**Instruções:**
[1] Com base no texto sobre o litígio acerca da guarda de S., responda:
(a) Em que data nasceu S.?
(b) Em que mês e ano se separaram os pais?
(c) O que proferiu o Juzgado de Primera Instancia de Torrox em 20 de outubro de 2010?
[2] Redija a parte seguinte do texto sobre o litígio acerca da guarda de S., começando logo após a última frase apresentada.

**Documento de origem:**
════════════════════

Nos termos da Section 2(1)(a) da Lei de 1986 sobre o direito de família (Family Law Act 1986):

«Um tribunal em Inglaterra ou no País de Gales não tomará uma decisão ao abrigo da Section 1(1)(a), a respeito de uma criança, a não ser que:

a)

seja competente por força do [Regulamento n.o 2201/2003] [...]».

15

Segundo o órgão jurisdicional de reenvio, nos termos dessa disposição, uma decisão proferida ao abrigo da Section 1(1)(a) é uma decisão proferida por um tribunal da Inglaterra e do País de Gales nos termos da Section 8 da Lei de 1989 sobre a proteção da infância.

Litígio no processo principal e questões prejudiciais

16

Resulta da decisão de reenvio que o pai, de nacionalidade espanhola, e a mãe, nacional do Reino Unido (a seguir, conjuntamente, «pais»), quando S. nasceu, em 27 de maio de 2005, residiam há vários anos em Espanha, onde este último foi criado até 6 de fevereiro de 2010.

17

Nessa data, uma vez que os pais se tinham separado em novembro de 2009, a mãe mudou‑se com S. para o Reino Unido. No seguimento desta mudança, os pais tentaram, em vão, chegar a acordo quanto à partilha dos seus direitos relativamente a S., o que deu lugar a diversos processos judiciais em Espanha e no Reino Unido.

18

Em 21 de julho de 2010, os pais chegaram a acordo (a seguir «acordo de 21 de julho de 2010») quanto à guarda, atribuída à mãe, e ao direito de visita, reconhecido ao pai. Este acordo foi assinado pelos pais, na presença de um funcionário do Juzgado de Primera Instancia de Torrox (juiz de primeira instância de Torrox, Espanha). O acordo de 21 de julho de 2010 foi submetido à homologação desse órgão jurisdicional, o qual, em 20 de outubro de 2010, proferiu um despacho que ratificava os termos do acordo (a seguir «despacho de 20 de outubro de 2010»).

════════════════════

**Extrato de dados:**
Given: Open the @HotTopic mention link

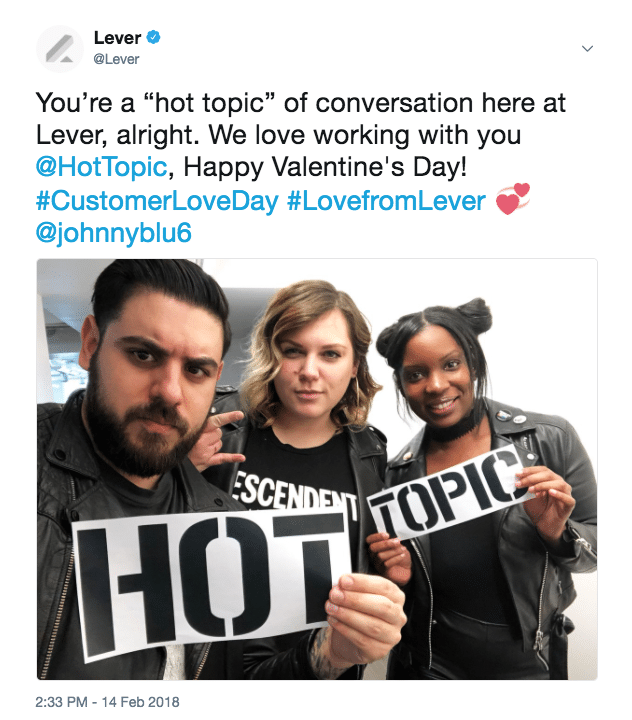Looking at the screenshot, I should point(101,166).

════════════════════

**Resultados do exercício:**
[1]
(a) Em 27 de maio de 2005.
(b) Em novembro de 2009.
(c) Um despacho que ratificava os termos do acordo de 21 de julho de 2010.

[2]
19

Em 17 de dezembro de 2010, a mãe apresentou um pedido nos termos da Section 8 da Lei de 1989 sobre a proteção da infância perante o Principal Registry of the High Court of Justice (England & Wales), Family Division (Reino Unido), com vista à adoção de uma decisão em matéria de residência («residence order»), de uma alteração das disposições em matéria de direito de visita constantes do acordo de 21 de julho de 2010 e do despacho de 20 de outubro de 2010 («contact order»), bem como de uma decisão sobre uma questão específica («specific issue order»). Em especial, a mãe requereu uma redução dos direitos de visita concedidos ao pai por este acordo.

20

Em 31 de janeiro de 2011, o pai apresentou, nesse mesmo órgão jurisdicional, um pedido de execução do despacho de 20 de outubro de 2010, por força dos artigos 41.° e 47.° do Regulamento n.o 2201/2003.

21

Na audiência de 16 de dezembro de 2011, perante a High Court, a mãe reconheceu que, visto o acordo de 21 de julho de 2010 e o despacho de 20 de outubro de 2010, tinha havido extensão de competência do Juzgado de Primera Instancia de Torrox, ao abrigo do artigo 12.o, n.o 3, do referido regulamento. Declarou, portanto, que não se opunha à execução do despacho de 20 de outubro de 2010, o qual foi devidamente executado, nos termos do acordo de 21 de julho de 2010. Em especial, as regras exatas do direito de visita do pai foram pormenorizadamente indicadas até 6 de janeiro de 2013.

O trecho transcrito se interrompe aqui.